Vigilante
Diamond Member
- Banned
- #1
Things I learned today: Middle class = White people.
Via Roll Call:
The Congressional Black Caucus is still getting up and running for the 114th Congress — it announced its staff Monday — but its new chairman sees an urgency for an organization that has long been known to represent the interests of minorities and the poor.
“We have a traditional role and that is to be the conscience of the Congress,” Rep. G.K. Butterfield, D-N.C., told CQ Roll Call on Feb. 20. “We’ve been using ‘conscience of the Congress’ as our brand, if you will, since our founding. But we’ve got to do more than that because black America is in a state of emergency right now.”
Butterfield noted that 1 in 4 black families — and 1 in 3 black children — live in poverty, while the unemployment rate for African-Americans is roughly double that for whites.
“We cannot continue down this path,” the North Carolina Democrat said. “We have to be assertive.
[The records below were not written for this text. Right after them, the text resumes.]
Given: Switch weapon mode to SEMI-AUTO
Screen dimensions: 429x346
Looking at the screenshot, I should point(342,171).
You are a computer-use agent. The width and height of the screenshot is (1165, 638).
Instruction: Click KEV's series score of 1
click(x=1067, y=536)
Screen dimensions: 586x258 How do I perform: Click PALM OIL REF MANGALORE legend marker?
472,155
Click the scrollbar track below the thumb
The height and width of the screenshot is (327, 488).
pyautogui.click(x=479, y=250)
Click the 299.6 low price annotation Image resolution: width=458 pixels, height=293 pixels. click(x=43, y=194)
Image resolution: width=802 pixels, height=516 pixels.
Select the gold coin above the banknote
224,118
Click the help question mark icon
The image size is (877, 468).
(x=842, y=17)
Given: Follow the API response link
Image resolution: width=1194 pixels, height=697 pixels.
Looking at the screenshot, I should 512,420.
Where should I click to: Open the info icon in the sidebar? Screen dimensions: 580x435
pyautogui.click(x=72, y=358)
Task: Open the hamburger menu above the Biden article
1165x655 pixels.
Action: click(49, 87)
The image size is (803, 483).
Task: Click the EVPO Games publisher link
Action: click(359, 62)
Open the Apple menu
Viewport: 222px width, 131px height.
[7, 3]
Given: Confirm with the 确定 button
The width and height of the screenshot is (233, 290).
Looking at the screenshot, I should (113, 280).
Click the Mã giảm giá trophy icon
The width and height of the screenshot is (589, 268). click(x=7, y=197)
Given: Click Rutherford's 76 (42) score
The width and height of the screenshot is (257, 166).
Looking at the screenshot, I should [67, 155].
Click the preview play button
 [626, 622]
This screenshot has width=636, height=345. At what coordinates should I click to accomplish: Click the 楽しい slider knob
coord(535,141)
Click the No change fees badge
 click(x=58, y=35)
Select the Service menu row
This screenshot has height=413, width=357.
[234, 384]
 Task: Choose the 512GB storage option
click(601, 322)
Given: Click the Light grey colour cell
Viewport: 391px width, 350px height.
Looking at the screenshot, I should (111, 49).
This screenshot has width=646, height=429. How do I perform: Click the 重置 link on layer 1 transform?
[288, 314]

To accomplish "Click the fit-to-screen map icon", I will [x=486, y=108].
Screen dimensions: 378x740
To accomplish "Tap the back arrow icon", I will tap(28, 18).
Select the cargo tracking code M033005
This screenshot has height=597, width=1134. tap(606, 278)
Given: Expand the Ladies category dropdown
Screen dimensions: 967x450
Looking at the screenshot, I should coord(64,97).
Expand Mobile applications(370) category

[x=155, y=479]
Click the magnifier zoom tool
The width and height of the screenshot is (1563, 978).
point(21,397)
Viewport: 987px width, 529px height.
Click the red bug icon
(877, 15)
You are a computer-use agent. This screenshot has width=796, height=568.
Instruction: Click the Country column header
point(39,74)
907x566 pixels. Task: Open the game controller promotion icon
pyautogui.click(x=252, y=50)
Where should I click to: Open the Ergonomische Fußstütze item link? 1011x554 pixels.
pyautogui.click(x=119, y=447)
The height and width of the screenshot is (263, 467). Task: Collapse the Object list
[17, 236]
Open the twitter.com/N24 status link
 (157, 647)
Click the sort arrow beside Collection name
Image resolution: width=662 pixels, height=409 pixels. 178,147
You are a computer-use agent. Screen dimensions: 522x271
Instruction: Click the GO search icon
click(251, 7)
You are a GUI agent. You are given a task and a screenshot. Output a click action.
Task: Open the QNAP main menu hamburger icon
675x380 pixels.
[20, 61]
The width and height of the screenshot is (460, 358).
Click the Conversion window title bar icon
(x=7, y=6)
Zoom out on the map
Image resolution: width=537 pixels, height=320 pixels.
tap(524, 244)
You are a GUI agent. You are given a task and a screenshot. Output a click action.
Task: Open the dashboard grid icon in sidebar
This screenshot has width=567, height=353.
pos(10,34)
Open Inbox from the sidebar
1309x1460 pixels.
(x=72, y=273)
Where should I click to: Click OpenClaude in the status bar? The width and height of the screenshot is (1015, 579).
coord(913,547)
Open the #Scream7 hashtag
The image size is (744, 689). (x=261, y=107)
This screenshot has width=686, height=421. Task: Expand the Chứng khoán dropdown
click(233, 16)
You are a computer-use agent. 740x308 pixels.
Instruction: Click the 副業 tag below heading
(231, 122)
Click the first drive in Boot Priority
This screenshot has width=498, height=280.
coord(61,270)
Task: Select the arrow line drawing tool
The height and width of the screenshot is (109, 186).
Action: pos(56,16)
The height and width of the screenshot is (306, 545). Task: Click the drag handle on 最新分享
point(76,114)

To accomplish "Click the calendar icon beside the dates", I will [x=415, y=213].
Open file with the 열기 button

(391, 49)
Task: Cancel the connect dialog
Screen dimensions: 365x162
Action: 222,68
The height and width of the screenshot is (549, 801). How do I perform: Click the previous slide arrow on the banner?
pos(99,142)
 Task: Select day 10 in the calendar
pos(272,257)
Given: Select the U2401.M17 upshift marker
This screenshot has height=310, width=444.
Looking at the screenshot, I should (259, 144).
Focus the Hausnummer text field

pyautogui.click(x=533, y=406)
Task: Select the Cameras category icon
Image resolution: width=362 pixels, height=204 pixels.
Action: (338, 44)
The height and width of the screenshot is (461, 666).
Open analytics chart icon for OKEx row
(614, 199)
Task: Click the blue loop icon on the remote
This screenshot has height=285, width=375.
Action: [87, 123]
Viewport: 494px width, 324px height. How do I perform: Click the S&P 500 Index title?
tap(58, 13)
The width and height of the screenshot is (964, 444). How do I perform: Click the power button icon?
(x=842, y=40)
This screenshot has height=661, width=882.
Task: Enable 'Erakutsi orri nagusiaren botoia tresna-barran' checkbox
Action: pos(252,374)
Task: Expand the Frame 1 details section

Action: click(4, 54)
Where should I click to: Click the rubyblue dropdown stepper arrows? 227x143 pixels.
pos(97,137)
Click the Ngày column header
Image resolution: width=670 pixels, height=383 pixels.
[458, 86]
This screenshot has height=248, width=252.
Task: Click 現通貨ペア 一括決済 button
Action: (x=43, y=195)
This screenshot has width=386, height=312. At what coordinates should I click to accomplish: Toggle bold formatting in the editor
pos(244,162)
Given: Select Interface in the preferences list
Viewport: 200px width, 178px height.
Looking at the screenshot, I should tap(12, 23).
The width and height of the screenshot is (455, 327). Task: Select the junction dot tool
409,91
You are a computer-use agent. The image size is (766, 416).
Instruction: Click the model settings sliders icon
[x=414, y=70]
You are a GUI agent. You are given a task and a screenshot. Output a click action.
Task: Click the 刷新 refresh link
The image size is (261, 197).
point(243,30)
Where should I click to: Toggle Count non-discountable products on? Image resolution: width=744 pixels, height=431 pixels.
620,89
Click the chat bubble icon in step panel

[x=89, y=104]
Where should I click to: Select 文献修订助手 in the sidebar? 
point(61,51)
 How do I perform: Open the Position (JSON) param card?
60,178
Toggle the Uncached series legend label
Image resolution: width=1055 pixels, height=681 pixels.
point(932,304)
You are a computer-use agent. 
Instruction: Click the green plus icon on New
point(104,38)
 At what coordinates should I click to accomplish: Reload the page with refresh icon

We have to be more aggressive.”
Asked about the Democratic Party’s new messaging focus on the middle class, Butterfield said that was a concern he had raised with Democratic leadership.
“We cannot forget that so many of our families are not middle class,” he said.
That new focus — obsession almost — on the middle class has many in the CBC concerned their constituencies may be left behind.
During the Democratic retreat in Philadelphia at the end of January, Butterfield’s predecessor at the CBC, Marcia L. Fudge of Ohio, told CQ Roll Call she had some apprehension about the party’s new message.
“I’ve always said that, as a party, we don’t talk enough about the poor,” Fudge said. “I do believe we need to talk more about how we lift people out of poverty.”
Fudge added that, while the middle class is important, she wouldn’t call it the middle class. “You’re talking about working families. I don’t believe in classes,” she said. “But I certainly do believe that we need to spend some time and attention on getting people out of poverty.”